== Work item ==
When you reach the records, transcribe each one exactly.

== Recorded information ==
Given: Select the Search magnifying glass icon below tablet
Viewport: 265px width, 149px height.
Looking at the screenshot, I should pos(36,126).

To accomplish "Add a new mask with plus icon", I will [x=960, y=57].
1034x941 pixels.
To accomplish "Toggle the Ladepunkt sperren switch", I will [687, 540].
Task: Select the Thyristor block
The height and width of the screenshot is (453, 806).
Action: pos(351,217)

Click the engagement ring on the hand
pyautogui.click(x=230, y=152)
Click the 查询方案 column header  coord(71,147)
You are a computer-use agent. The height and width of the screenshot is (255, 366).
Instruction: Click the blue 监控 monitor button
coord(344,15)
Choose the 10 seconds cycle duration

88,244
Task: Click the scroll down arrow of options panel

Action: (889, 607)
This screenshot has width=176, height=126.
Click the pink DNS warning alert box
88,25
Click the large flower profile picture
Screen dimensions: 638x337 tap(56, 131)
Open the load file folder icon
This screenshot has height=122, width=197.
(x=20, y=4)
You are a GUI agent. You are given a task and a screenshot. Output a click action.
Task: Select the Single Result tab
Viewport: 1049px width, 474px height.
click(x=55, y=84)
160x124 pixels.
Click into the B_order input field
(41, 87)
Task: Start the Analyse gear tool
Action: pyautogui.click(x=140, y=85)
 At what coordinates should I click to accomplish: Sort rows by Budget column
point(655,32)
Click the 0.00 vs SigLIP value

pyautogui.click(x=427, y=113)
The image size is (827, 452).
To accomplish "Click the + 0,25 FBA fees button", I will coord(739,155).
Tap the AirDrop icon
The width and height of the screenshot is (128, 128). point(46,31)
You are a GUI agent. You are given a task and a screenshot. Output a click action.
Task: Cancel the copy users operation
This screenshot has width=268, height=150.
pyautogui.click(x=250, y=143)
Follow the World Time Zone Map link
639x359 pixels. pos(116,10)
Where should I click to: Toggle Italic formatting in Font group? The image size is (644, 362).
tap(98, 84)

== Task result ==
Given: Select the Search magnifying glass icon below tablet
Viewport: 265px width, 149px height.
Looking at the screenshot, I should pos(36,126).

To accomplish "Add a new mask with plus icon", I will [x=960, y=57].
1034x941 pixels.
To accomplish "Toggle the Ladepunkt sperren switch", I will [687, 540].
Task: Select the Thyristor block
The height and width of the screenshot is (453, 806).
Action: pos(351,217)

Click the engagement ring on the hand
pyautogui.click(x=230, y=152)
Click the 查询方案 column header  coord(71,147)
You are a computer-use agent. The height and width of the screenshot is (255, 366).
Instruction: Click the blue 监控 monitor button
coord(344,15)
Choose the 10 seconds cycle duration

88,244
Task: Click the scroll down arrow of options panel

Action: (889, 607)
This screenshot has width=176, height=126.
Click the pink DNS warning alert box
88,25
Click the large flower profile picture
Screen dimensions: 638x337 tap(56, 131)
Open the load file folder icon
This screenshot has height=122, width=197.
(x=20, y=4)
You are a GUI agent. You are given a task and a screenshot. Output a click action.
Task: Select the Single Result tab
Viewport: 1049px width, 474px height.
click(x=55, y=84)
160x124 pixels.
Click into the B_order input field
(41, 87)
Task: Start the Analyse gear tool
Action: pyautogui.click(x=140, y=85)
 At what coordinates should I click to accomplish: Sort rows by Budget column
point(655,32)
Click the 0.00 vs SigLIP value

pyautogui.click(x=427, y=113)
The image size is (827, 452).
To accomplish "Click the + 0,25 FBA fees button", I will coord(739,155).
Tap the AirDrop icon
The width and height of the screenshot is (128, 128). point(46,31)
You are a GUI agent. You are given a task and a screenshot. Output a click action.
Task: Cancel the copy users operation
This screenshot has width=268, height=150.
pyautogui.click(x=250, y=143)
Follow the World Time Zone Map link
639x359 pixels. pos(116,10)
Where should I click to: Toggle Italic formatting in Font group? The image size is (644, 362).
tap(98, 84)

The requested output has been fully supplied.